L’institution a-t-elle exercé raisonnablement son pouvoir discrétionnaire quant à sa décision de communiquer ou non l’information?

[18]    L’enquête a permis de conclure que, puisque les renseignements caviardés restants ne satisfont pas aux critères de l’exception, il n’est pas nécessaire d’examiner l’exercice du pouvoir discrétionnaire par la Défense nationale.

Résultat

[19]    La plainte est fondée.

Recommandation

Je recommande au ministre de la Défense nationale ce qui suit :

  1. En plus des renseignements que la Défense nationale a déjà accepté de communiquer dans une troisième réponse, communiquer les pages 4, 6-20 dans leur intégralité au plus tard 10 jours ouvrables après la date à laquelle le ministre reçoit le compte rendu.

Le ministre doit se conformer aux dispositions du paragraphe 37(4) lorsqu’il communique des documents en réponse à mon ordonnance.

Le 14 février 2024, j’ai transmis au ministre de la Défense nationale mon rapport dans lequel je présentais ma recommandation.

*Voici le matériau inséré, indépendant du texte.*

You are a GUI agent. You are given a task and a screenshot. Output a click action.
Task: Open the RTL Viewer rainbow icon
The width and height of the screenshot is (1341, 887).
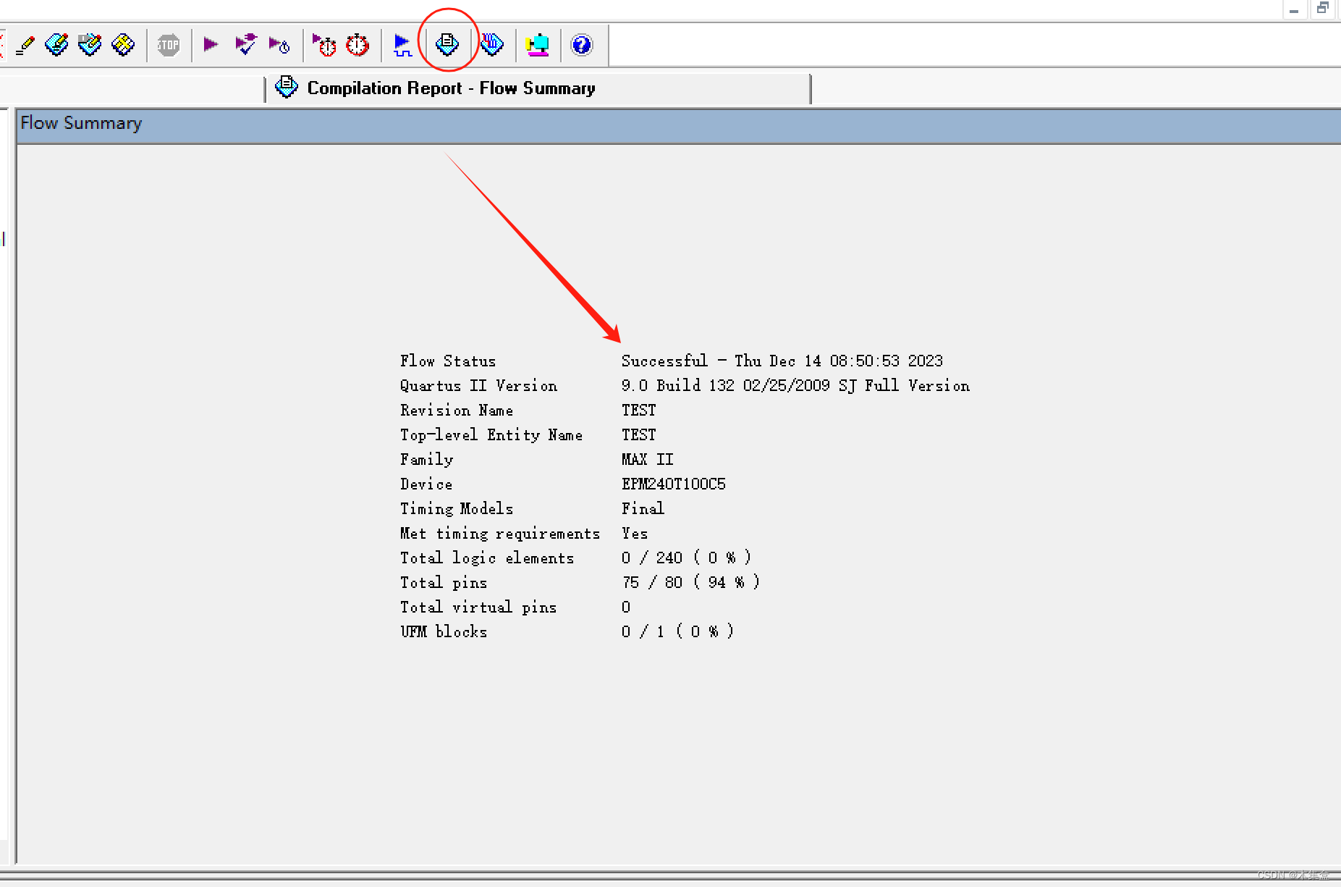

Le 14 février 2024, la chef des opérations de la Direction de l’accès à l’information et de la protection des renseignements personnels m’a avisée que la Défense nationale n’était pas d’accord avec mes conclusions et qu’elle maintiendrait le caviardage des renseignements non communiqués en vertu du paragraphe 15(1).

Révision devant la Cour fédérale

Lorsqu’une allégation dans une plainte s’inscrit dans le cadre de l’alinéa 30(1)a), b), c), d), d.1) ou e) de la Loi, la partie plaignante a le droit d’exercer un recours en révision devant la Cour fédérale. La partie plaignante doit exercer ce recours en révision dans un délai de 35 jours ouvrables après la date du compte rendu et doit signifier une copie de sa demande de révision aux parties intéressées, conformément à l’article 43.